## [Passage to read]
Start

Returning to the original post, I think that form is central to classical music, especially to the larger scale structures. Form doesn't have to be slavish compliance with a strict form. I think of the Liszt Sonata in b minor, which seems to superimpose two forms, a conventional four movement form with blurry boundaries, in which the movements are the exposition, development and recapitulation of a single movement sonata form. I am less sympathetic with the claim that you are not appreciating the music fully if you are not consciously aware of form. You can enjoy music in different ways. Form is a tool for the composer to use. I personally get some pleasure from recognizing the form of a piece, but sometimes I just prefer to let the music wash over me, so to speak.


----------



## Woodduck (Mar 17, 2014)

Torkelburger said:


> I don't think it's possible for any sound, musical or not, to be without form, at least in a very abstract sense. Any sound, including musical ones, by their very nature will always have a clear beginning, a middle, and an end to it, which can be said to be a rudimentary "form" of some kind. All sounds inherently have form.


Well, yeah, EVERYTHING has form, or it isn't ANYTHING. How does that addresses the subject of form in music?


----------



## Torkelburger (Jan 14, 2014)

Woodduck said:


> Well, yeah, EVERYTHING has form, or it isn't ANYTHING. How does that addresses the subject of form in music?


Just responding to Mandryka's repeated attempts to post example after example of music without form. Post 24 for example. But there is no such thing. All music, no matter what it is, has a form of some kind.

That's how.


----------



## Woodduck (Mar 17, 2014)

Torkelburger said:


> Just responding to Mandryka's repeated attempts to post example after example of music without form. Post 24 for example. But there is no such thing. All music, no matter what it is, has a form of some kind.
> 
> That's how.


Cage's experiments with pure chance lack intentional, meaningful form. That's really the crux of the matter. To have form merely by virtue of existing isn't of much use, is it? There's no art in it.


----------



## Torkelburger (Jan 14, 2014)

Woodduck said:


> Cage's experiments with pure chance lack intentional, meaningful form. That's really the crux of the matter. To have form merely by virtue of existing isn't of much use, is it? There's no art in it.


Cage would be the first to disagree with you that there is no art in unintentional forms. For example, the very idea of ever-changing forms that are different each time the piece is performed has artistic merit in and of itself and can be very interesting. And letting things just be themselves and act without any outside influences and manipulation can be rewarding as an observer and appeal to one's artistic sense and appreciation of nature. Cage did indeed show that there can be art in the "virtue of existing".

End

## [Record extracts]
Start

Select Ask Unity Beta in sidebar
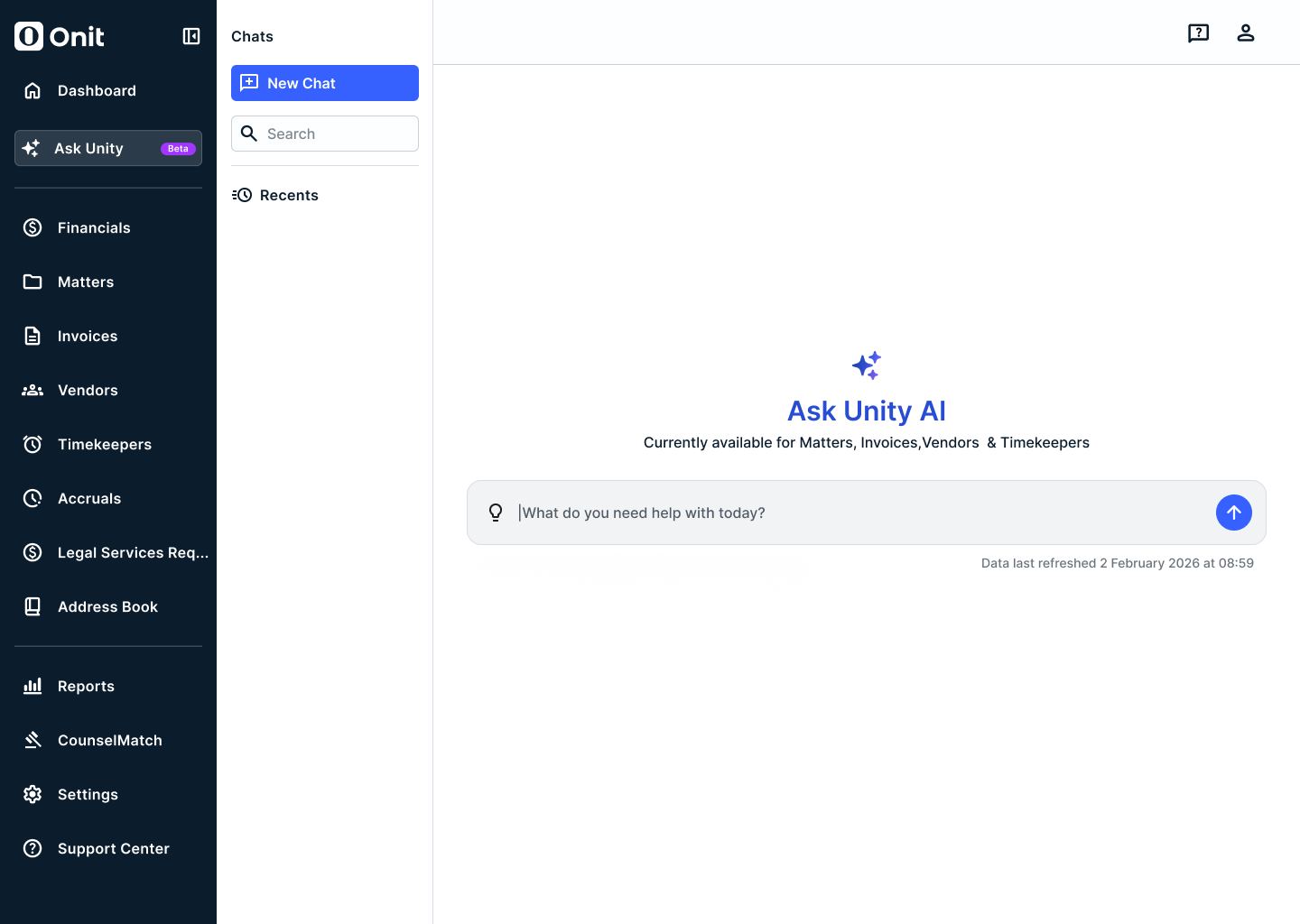 107,148
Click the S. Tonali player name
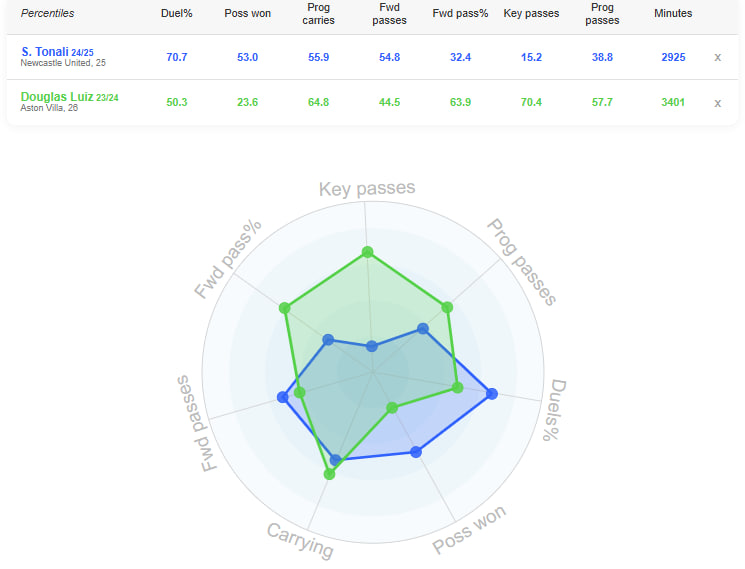The width and height of the screenshot is (745, 569). coord(45,51)
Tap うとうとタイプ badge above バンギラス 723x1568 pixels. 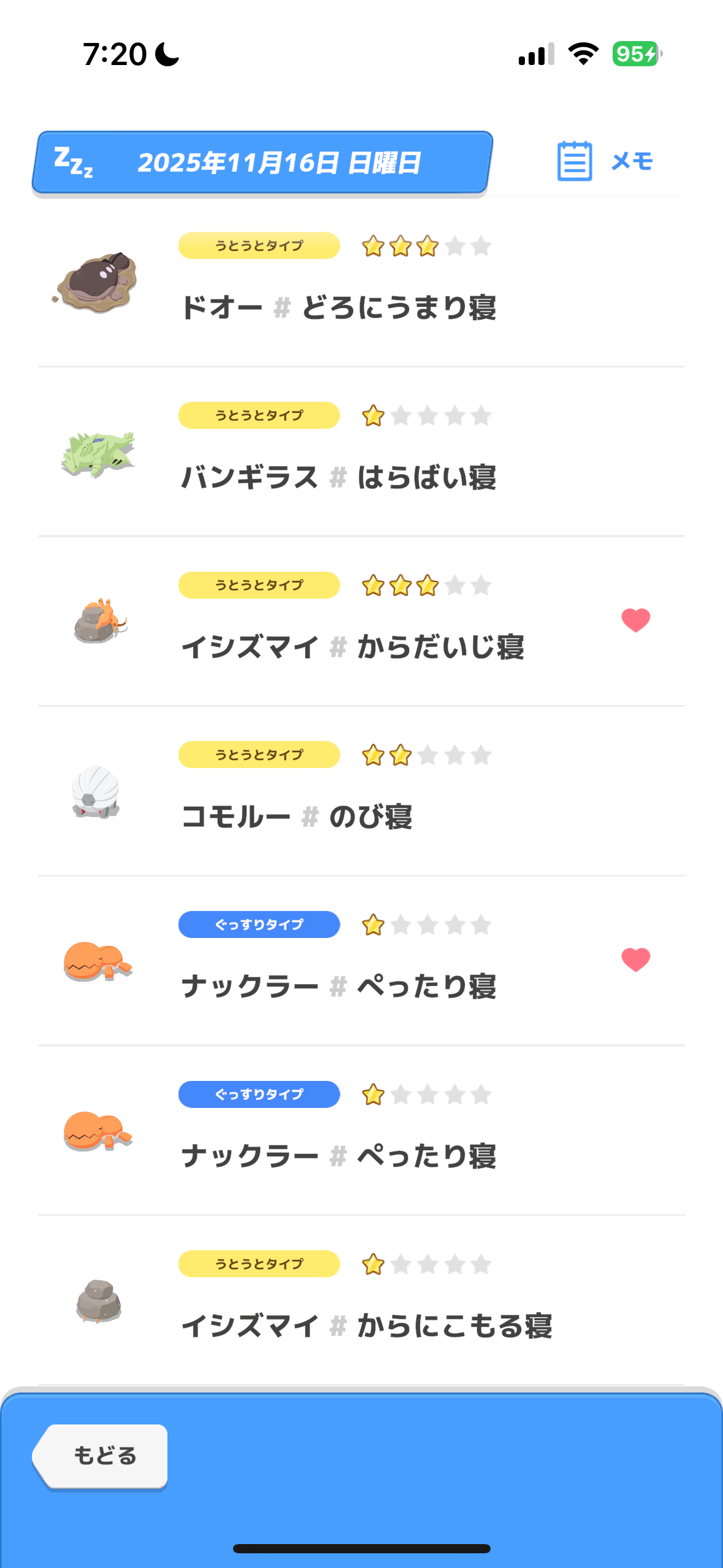point(259,415)
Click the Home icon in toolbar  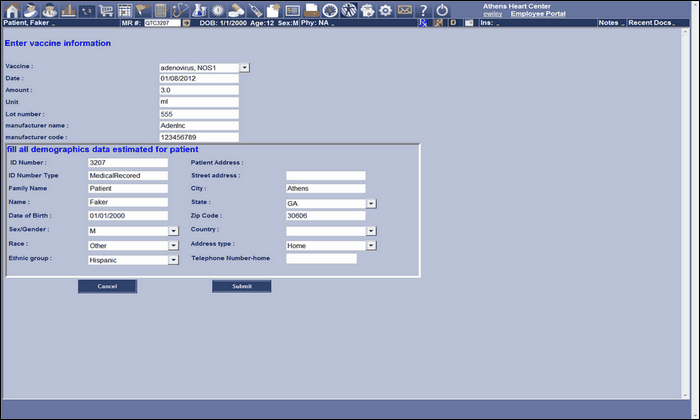coord(10,9)
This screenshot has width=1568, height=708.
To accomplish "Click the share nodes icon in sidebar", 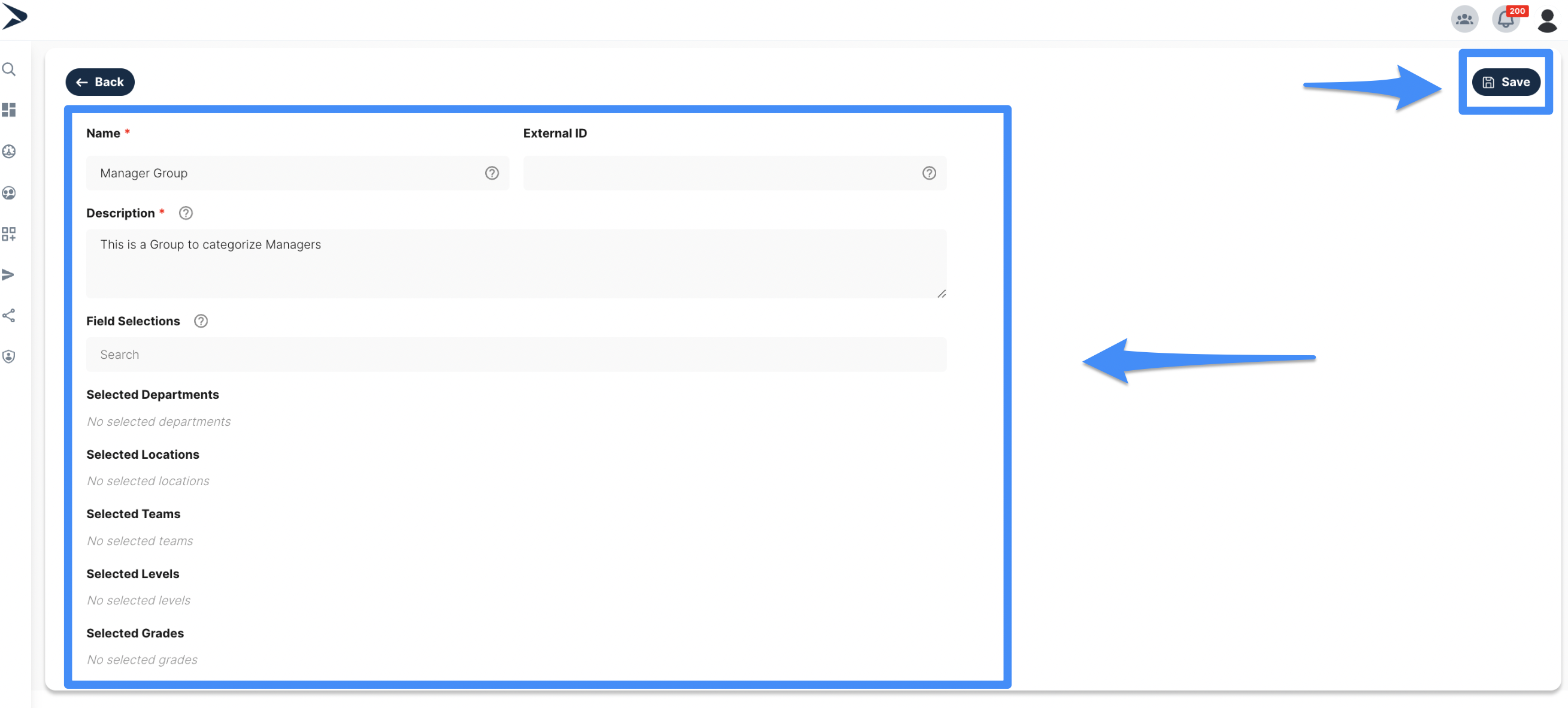I will (9, 315).
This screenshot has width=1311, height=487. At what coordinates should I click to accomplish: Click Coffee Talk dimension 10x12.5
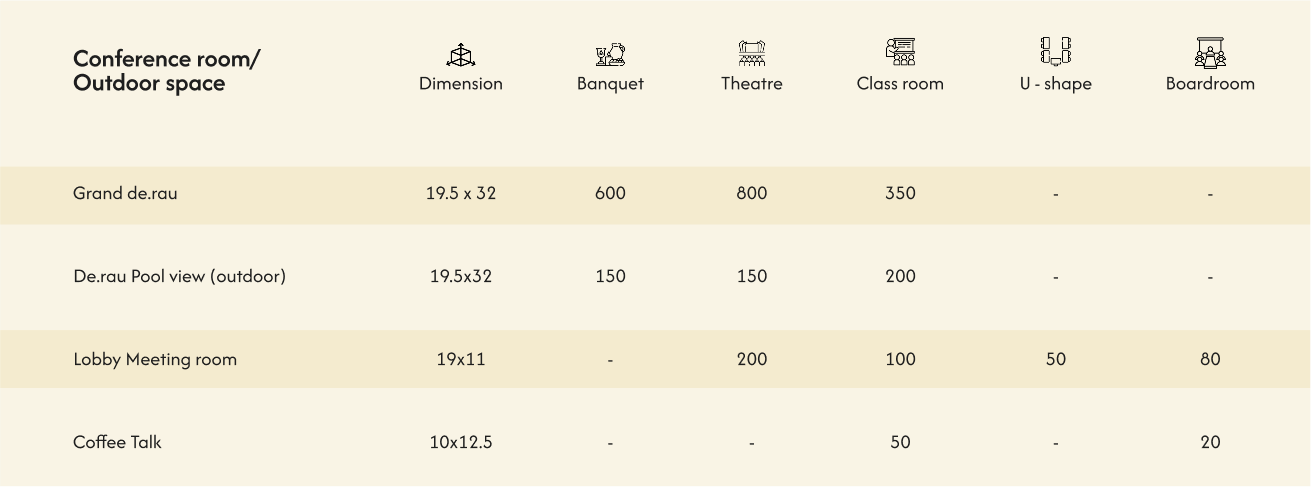pos(461,442)
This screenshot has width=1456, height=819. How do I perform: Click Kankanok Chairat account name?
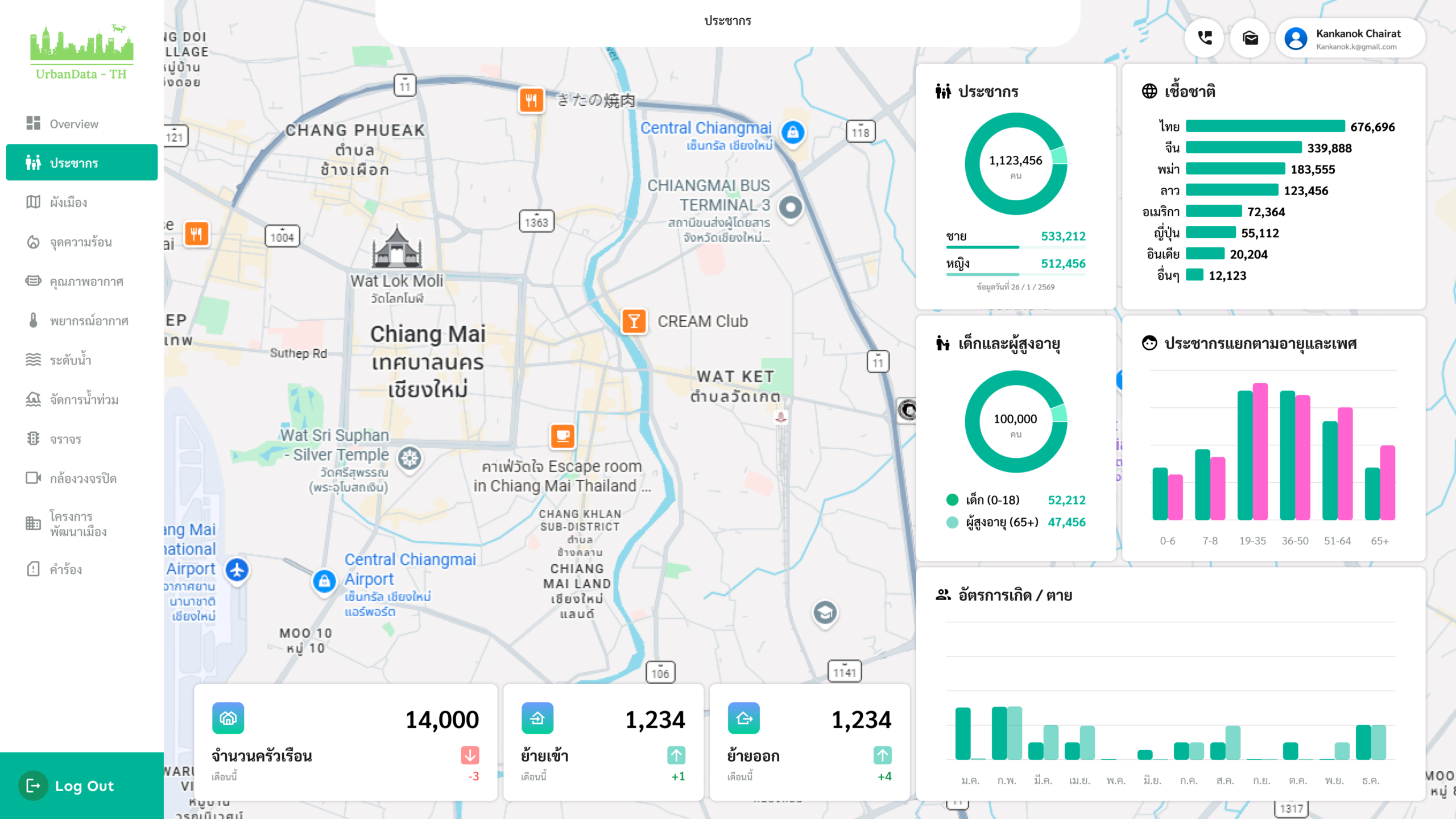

End

## [Instruction 1]
In the listing, start at the line containing "This screenshot has width=1311, height=487." and copy every line through the end of the listing, word for word. Omit the pictures.
## [Instruction 2]
Pick up the forum discussion of form in music where it ends and keep it going.

## [Answer 1]
This screenshot has width=1311, height=487. At what coordinates should I click to accomplish: Click Coffee Talk dimension 10x12.5
pos(461,442)
This screenshot has width=1456, height=819. How do I perform: Click Kankanok Chairat account name?

## [Answer 2]
But this is all a red herring. Mandryka is proposing that certain music is without form, or beyond any kind of functional analysis. But even pure chance experiments can be dissected in meaningful ways. As I said previously, no matter what sounds are happening, anything has a distinct beginning, middle, and end, whether it is a Feldman piece that lasts hours or something as simple as a single handclap. (And these sections can oftentimes be divided into smaller subgroups). Each of these three or more sections can therefore be compared and contrasted with one another in terms of various musical/sonic qualities and an analytical form will emerge (meaningful or otherwise). How did the sound(s) change or not change from beginning, middle, to end? Dynamics? Timbre? Articulation? Pitch? Rhythm? Repetition? Variation? Was there cohesion? Lack of cohesion? This still applies even when Cage is moving water through a conch shell or when he drank carrot juice with a contact microphone on his throat. Doesn't matter. Can be simple or complex forms. Anything can be dissected in meaningful ways.


----------



## Mandryka (Feb 22, 2013)

Maybe we need to distinguish trivial form, which everything has by virtue of coming to exist as a finite object in time, and real form.

Not an easy distinction to make, as you can see by the trouble I had to take ( finite, coming to exist etc)


----------



## Woodduck (Mar 17, 2014)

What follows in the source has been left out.